An campaign announced by the hacking group Anonymous directed against the Internet's core address lookup system is unlikely to cause much damage, according to one security expert.
In a warning on Pastebin, Anonymous said last Thursday it would launch an action on 31 March as part of "Operation Global Blackout" that would target the root Domain Name System (DNS) servers.
Anonymous said the attack has been planned as a protest against "our irresponsible leaders and the beloved bankers who are starving the world for their own selfish needs out of sheer sadistic fun".
The DNS translates a Web site name, such as www.idg.com, into a numerical IP (Internet Protocol) address, which is used by computers to find the Web site.
The 13 authoritative root servers contain the master list of where other nameservers can look up an IP address for a domain name within a certain top-level domain such as ".com."
The group said it had built a "Reflective DNS Amplification DDOS" (distributed denial-of-service) tool, which causes other DNS servers to overwhelm those root servers with lots of traffic, according to the Pastebin post.

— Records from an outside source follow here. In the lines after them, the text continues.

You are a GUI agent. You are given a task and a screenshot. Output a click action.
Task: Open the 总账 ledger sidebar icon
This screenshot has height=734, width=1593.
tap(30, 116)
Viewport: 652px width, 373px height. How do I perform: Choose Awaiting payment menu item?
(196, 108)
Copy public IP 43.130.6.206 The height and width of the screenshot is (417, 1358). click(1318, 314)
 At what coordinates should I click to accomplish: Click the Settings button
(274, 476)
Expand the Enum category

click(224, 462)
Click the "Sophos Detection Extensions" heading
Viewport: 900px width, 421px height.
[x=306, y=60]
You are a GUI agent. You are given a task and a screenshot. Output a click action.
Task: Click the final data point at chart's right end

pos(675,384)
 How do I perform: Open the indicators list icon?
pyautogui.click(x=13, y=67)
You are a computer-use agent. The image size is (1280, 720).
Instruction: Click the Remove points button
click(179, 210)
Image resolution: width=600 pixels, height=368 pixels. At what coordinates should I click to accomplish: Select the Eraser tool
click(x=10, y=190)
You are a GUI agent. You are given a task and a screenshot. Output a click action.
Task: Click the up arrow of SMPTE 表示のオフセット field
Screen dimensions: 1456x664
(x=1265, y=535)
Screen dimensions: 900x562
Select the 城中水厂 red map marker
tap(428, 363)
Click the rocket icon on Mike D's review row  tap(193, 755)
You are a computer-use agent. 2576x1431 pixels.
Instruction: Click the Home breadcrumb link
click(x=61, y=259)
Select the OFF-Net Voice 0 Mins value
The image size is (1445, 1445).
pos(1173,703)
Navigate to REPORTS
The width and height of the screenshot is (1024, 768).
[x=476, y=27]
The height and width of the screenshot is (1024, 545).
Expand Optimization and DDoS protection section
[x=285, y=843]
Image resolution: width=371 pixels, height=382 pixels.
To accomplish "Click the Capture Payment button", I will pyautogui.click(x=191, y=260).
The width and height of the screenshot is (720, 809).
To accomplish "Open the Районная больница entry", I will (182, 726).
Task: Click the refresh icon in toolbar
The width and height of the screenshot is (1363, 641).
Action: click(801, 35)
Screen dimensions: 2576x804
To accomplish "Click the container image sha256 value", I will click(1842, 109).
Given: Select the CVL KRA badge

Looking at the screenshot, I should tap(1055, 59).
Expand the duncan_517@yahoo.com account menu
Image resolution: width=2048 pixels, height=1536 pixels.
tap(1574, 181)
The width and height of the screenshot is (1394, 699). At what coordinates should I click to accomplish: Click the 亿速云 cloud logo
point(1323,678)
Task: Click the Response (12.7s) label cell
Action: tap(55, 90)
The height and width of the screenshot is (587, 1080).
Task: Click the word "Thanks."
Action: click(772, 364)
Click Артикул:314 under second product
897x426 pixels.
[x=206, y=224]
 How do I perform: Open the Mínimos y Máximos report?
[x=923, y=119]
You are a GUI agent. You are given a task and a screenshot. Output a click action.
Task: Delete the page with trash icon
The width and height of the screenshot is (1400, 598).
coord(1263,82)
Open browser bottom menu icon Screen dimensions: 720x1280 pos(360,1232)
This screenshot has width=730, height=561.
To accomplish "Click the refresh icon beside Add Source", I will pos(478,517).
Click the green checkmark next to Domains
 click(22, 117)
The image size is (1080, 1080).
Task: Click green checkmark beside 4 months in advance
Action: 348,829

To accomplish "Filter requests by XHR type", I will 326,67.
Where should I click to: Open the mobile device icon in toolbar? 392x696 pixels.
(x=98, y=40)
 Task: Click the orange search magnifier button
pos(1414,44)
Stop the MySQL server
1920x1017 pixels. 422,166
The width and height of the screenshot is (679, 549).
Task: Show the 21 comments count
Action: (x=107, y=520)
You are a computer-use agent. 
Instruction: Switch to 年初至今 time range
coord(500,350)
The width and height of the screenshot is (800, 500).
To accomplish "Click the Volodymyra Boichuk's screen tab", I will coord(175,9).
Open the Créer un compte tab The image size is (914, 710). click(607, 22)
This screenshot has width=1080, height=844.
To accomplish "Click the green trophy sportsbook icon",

But there are several factors working against the Anonymous campaigners, wrote Robert Graham, CEO of Errata Security.
"They might affect a few of the root DNS servers, but it's unlikely they could take all of them down, at least for any period of time," Graham wrote. "On the day of their planned Global Blackout, it's doubtful many people would notice."
Although there are 13 root servers, an attack on one would not affect the other 12, Graham wrote. Additionally, an attack would be less successful due to "anycasting," which allows traffic for a root server to be redirected to another server containing a replica of the same data.
There are hundreds of other servers worldwide that hold the same data as the root servers, which increase the resiliency of DNS.
ISPs also tend to cache DNS data for a while, Graham wrote. ISPs may cache data for a day or two before needing to do a fresh lookup, a time period that can be set on servers known as "time-to-live." It means that even if a root server was down, it would not necessarily immediately affect an ISP's customers.
Lastly, root DNS servers are closely watched. If trouble started, the malicious traffic to the root servers would likely be blocked, with disruptions lasting a few minutes, Graham wrote.
"Within minutes of something twitching, hundreds of Internet experts will converge to solve the problem," he wrote.